# New Portuguese Tumblers



## Zippy (Nov 20, 2011)

Hi everyone,

After almost a year building my loft I finally got some birds. They are 2 pair of Portuguese Tumblers, and they are tiny! These pictures are just as I opened the box. They made the trip from Wisconsin to Maryland just fine. The little black hen actually laid an egg in the box. Hope you like them.


----------



## Zippy (Nov 20, 2011)




----------



## calmcool410 (Mar 17, 2010)

Look Like Tipplers


----------



## calmcool410 (Mar 17, 2010)

Where U Get Them From? They Look Good


----------



## Zippy (Nov 20, 2011)

Yeah they do kinda look like tiny tipplers. I bought them from a man in Wisconsin.


----------



## Zippy (Nov 20, 2011)

Hi everybody,

Here are a few more pictures of my birds. They are doing great! Hope you like them.


----------



## abluechipstock (Nov 26, 2010)

they look great, i miss my ports, i should have never sold them


----------



## Zippy (Nov 20, 2011)

Yeah I can see getting attached to them, they have great personalities. Nothing better than the pitter pat of little tumbler feet at feeding time.


----------



## Country84 (Nov 12, 2012)

At least you dont have to try to wait and figure out which is the hen haha! They're very nice! Congratulations on your new addition!


----------



## Zippy (Nov 20, 2011)

That's the cock on the nest. The white one and the black one near the feeder are also a pair.


----------



## Country84 (Nov 12, 2012)

I meant the moment you opened the shipping box you already knew which was the hen lol


----------



## Zippy (Nov 20, 2011)

Oh yeah thats true, lol. When I saw the pictures of the pair when I picked them out I tagged the white one as the hen. When they arrived and I saw the egg I was confused for a few seconds.


----------



## ThePigeonShack (Jun 14, 2012)

beautiful birds


----------



## Zippy (Nov 20, 2011)

Thanks teocallipittz


----------



## tjc1 (Aug 22, 2012)

Love these birds they are beautiful


----------



## Zippy (Nov 20, 2011)

Thanks tjc1, they really are nice little birds with sprightly personalities. They were not terribly friendly at first but now after a month they are letting me sit with them while they eat and will run around near my feet while I scrape the pen.


----------



## Zippy (Nov 20, 2011)




----------



## Zippy (Nov 20, 2011)

Short video of the boys defending their nests http://www.youtube.com/watch?v=aYhrWLCE9to&list=UUAtwvKyXqdpCD4JE5WW-9_w&index=1&feature=plcp


----------



## Chad20190 (Aug 24, 2012)

Nice birds.


----------



## Zippy (Nov 20, 2011)

Thank you!


----------



## Coocooloft (Apr 20, 2012)

zippy where in MD are you from your loft is mighty clean


----------



## Zippy (Nov 20, 2011)
☆ ☆ ☆
**The tasks:**
(1) Answer these about the thread on the Portuguese Tumblers:
(a) Between which two states did the birds travel in the box?
(b) Which bird is on the nest, according to the reply about the pairs?
(c) How long had the birds been there when they began letting the owner sit with them while they eat?
(2) From the thread on the Portuguese Tumblers, extract the passage starting with "## abluechipstock (Nov" and going on through "at feeding time.".

**Supplied data:**
☆ ☆ ☆
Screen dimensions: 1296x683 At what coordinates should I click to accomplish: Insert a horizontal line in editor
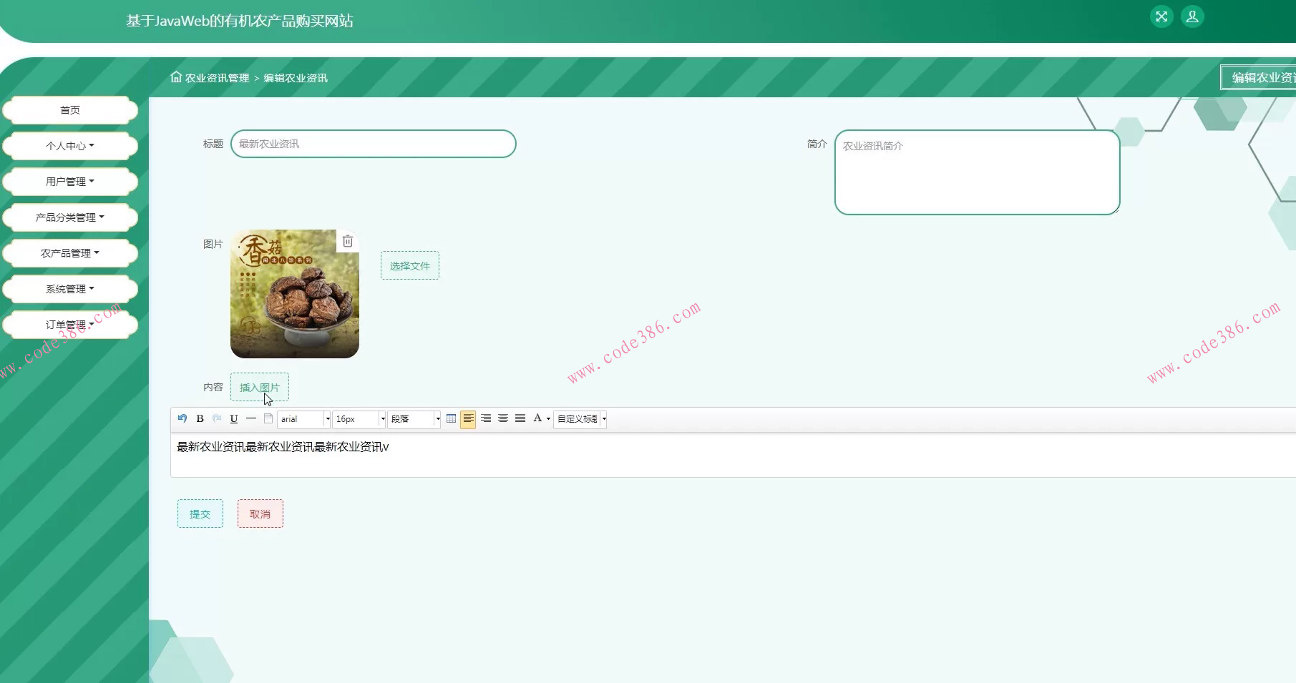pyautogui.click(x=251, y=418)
☆ ☆ ☆
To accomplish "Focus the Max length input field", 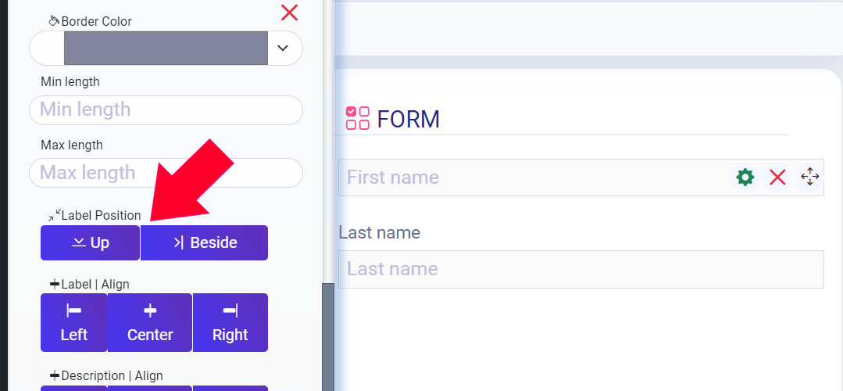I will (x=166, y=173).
☆ ☆ ☆
**Task solutions:**
(1)
(a) From Wisconsin to Maryland.
(b) The cock.
(c) A month.

(2)
## abluechipstock (Nov 26, 2010)

they look great, i miss my ports, i should have never sold them


----------



## Zippy (Nov 20, 2011)

Yeah I can see getting attached to them, they have great personalities. Nothing better than the pitter pat of little tumbler feet at feeding time.